United States District Court, S.D. Illinois

January 18, 2018

THOMAS ROBERTS and DIANE ROBERTS, Plaintiffs,
v.
ALEXANDRIA TRANSPORTATION, INC., et al., Defendants. ALEXANDRIA TRANSPORTATION, INC., et al., Third-Party Plaintiffs,
v.
STATEWIDE TIRE DISTRIBUTORS, INC., et al., Third-Party Defendants.

          MEMORANDUM & ORDER

          J. PHIL GILBERT DISTRICT JUDGE.

         This matter comes before the Court on two motions. The first is a motion for summary judgment filed by third-party defendant Safety International, LLC on the third-party complaint in this case. (Doc. 234.) The second is Safety International, LLC's motion to exclude the opinions of two of the third-party plaintiffs' expert witnesses. (Doc. 239.) The Court held oral arguments on both motions on January 4, 2018. At the conclusion of the hearing, the Court granted in part and denied in part the motion to exclude and explained its full rationale for doing so on the record. The Court took the motion for summary judgment under advisement. Now, for the following reasons, the Court DENIES the motion for summary judgment.

         I. BACKGROUND

         One day in 2013, plaintiff Thomas Roberts was driving his truck on I-70 westbound in Madison County, Illinois. When Roberts entered a construction zone-one he had been aware of for several weeks because of his regular travel through the area-the lanes merged from two to one. (Thomas Roberts Dep., Doc. 241-1, pp. 56-57.) Roberts did not see a sign indicating that a flagger was ahead, but he spotted a flagger anyways at a distance of around 100 yards. The flagger was holding a sign that said “SLOW”, so Roberts slowed down from 45 MPH to some unspecified slower speed. (Id. at 66-67.) When Roberts was about 50 yards from the flagger, the flagger abruptly flipped the sign around to “STOP”-even though there were no trucks entering or leaving the site, no vehicles in the open lane on the other side of the flagger, and the flagger did not appear to be communicating with anyone. The flagger also failed to raise his other hand to indicate the stop, as required by law. Regardless, Roberts slammed on the brakes and came to a quick stop merely 12 yards from the flagger. (Id. at 74-75.)

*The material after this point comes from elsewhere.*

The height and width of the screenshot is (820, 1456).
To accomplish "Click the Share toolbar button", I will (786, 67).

         Defendant Alexandre Solomakha had been driving a freightliner behind Roberts for about two miles before the stop. The distance between the two vehicles was around one-and-a-half freightliners. (Alexandre Solomakha Dep., Doc. 241-2, p. 113.) Solomakha also never saw a “flagger ahead” sign, but he did see the flagger haphazardly playing with the sign by flipping it back and forth. (Id. at 117.) When Solomakha noticed that Roberts started to slow down, Solomakha slowed down too. But when Roberts slammed on his brakes, Solomakha was not able to stop his freightliner in time. Though the freightliner had slowed dramatically and was almost completely stopped at the time of the impact, it still rear-ended Roberts. (Id. at 122-23, 129.)

         Following the crash, Roberts sued Solomakha in this Court for negligence stemming from the crash. Roberts also sued several more defendants, including Alexandria Transportation-which is owned by Solomakha-and Alex Express, LLC: the company that Solomakha was delivering freight for at the time of the accident. Roberts's wife Diane joined in the suit on a loss of consortium theory.

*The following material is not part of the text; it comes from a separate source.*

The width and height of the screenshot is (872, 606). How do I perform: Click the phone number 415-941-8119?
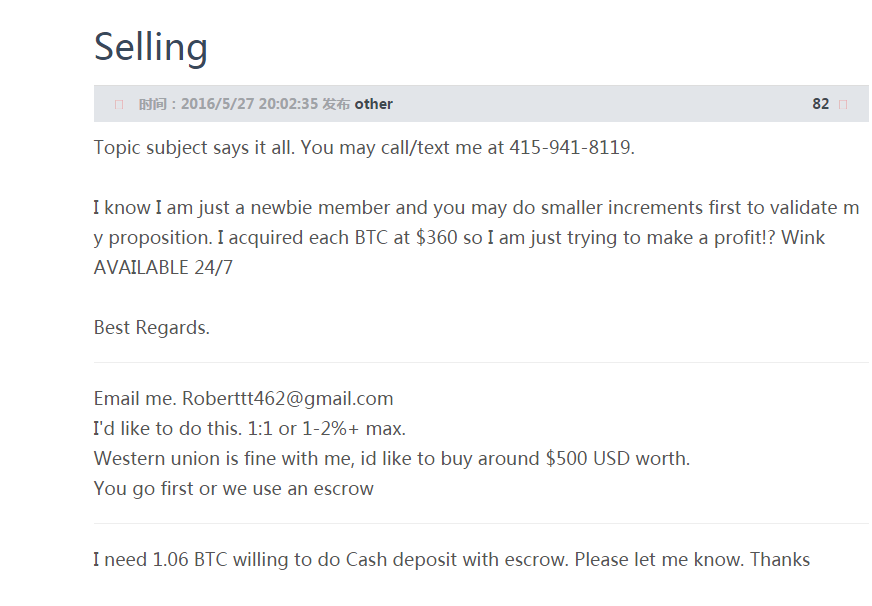point(572,147)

         Solomakha, Alexandria Transportation, and Alex Express then brought a third party-complaint against several third-party defendants for their role in failing to maintain the safety of the construction site, on the theory that if Solomakha/Alexandria Transportation/Alex Express are liable to plaintiff Roberts in negligence for the crash, then the third-party defendants are also liable as joint tortfeasors because they failed their duty to keep the construction site safe for the general public to drive through. One of those third-party defendants is Safety International, LLC (“Safety”). The general contractor for the site, Edwards-Kamadulski, LLC (“Edwards”), retained Safety via an oral agreement to be responsible for, well, safety issues at the construction site.

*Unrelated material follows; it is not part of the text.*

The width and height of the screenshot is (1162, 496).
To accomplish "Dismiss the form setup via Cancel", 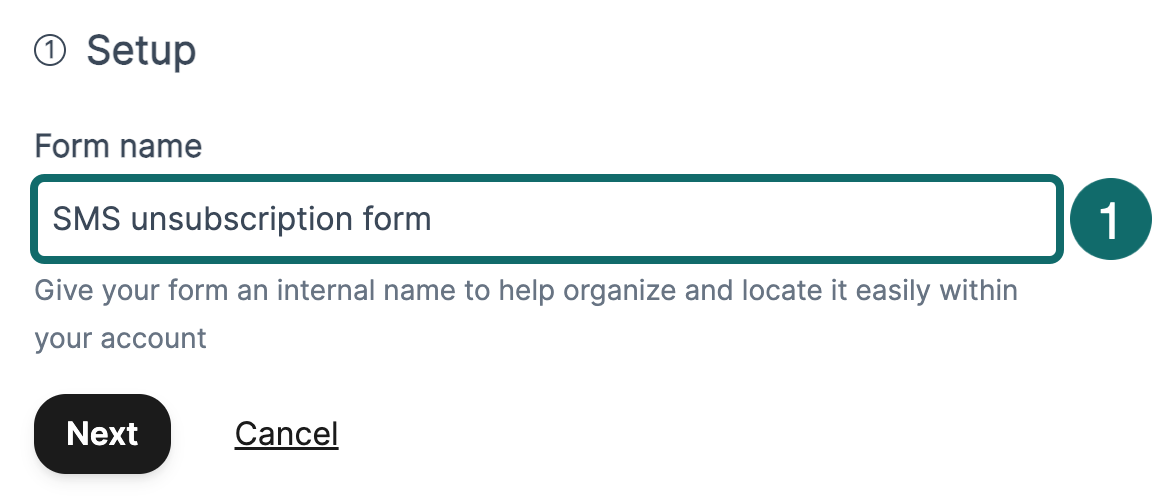I will click(x=286, y=434).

         That oral agreement is what complicates this case. Safety claims that their responsibilities under the oral agreement are clear: Safety was only responsible for employee safety compliance and training at the worksite. They were to effectuate this responsibility by developing a compliance plan to be implemented by Edwards and their subcontractors, as well as providing a small amount of Occupational Health and Safety Administration (OSHA) training with the supervisors and project foremen at the site. Safety is a small shop-made up of only two people-and Safety argues that they never provide services to anyone other than this routine safety consulting.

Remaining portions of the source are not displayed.